▸ **PROVIDED DATA**
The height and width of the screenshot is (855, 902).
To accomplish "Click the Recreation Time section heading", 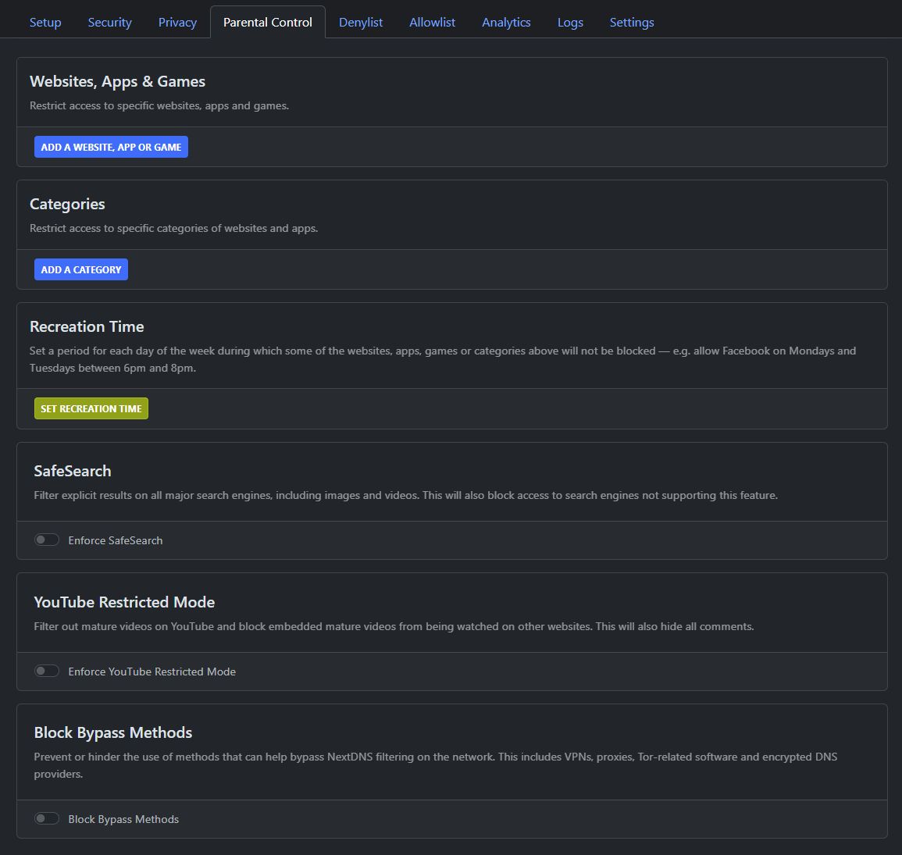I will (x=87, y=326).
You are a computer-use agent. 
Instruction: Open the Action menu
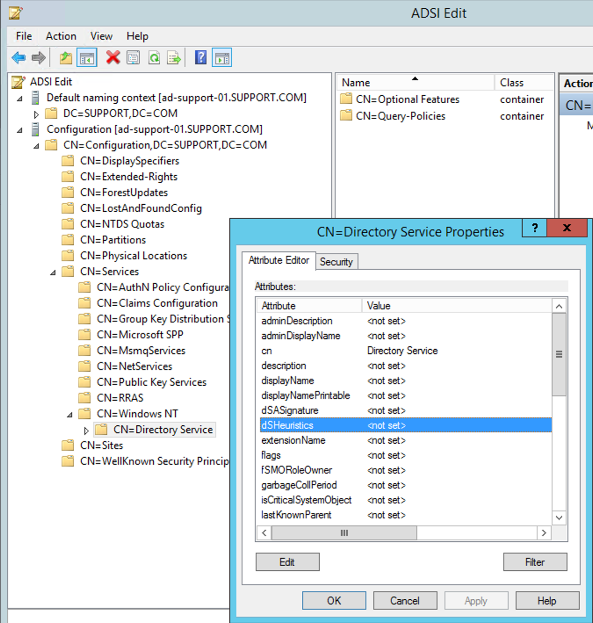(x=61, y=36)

==

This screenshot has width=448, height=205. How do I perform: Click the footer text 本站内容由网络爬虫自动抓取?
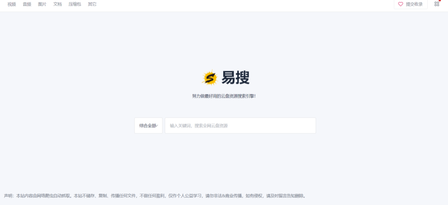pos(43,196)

▸ **EXERCISE INSTRUCTIONS**
Output the listing lines as a JSON list of strings, one string per line and no blank lines, from the line containing "This screenshot has" up to and including the line containing "pos(43,196)". Omit the pictures.

▸ **RESPONSE**
[
  "This screenshot has width=448, height=205. How do I perform: Click the footer text 本站内容由网络爬虫自动抓取?",
  "pos(43,196)"
]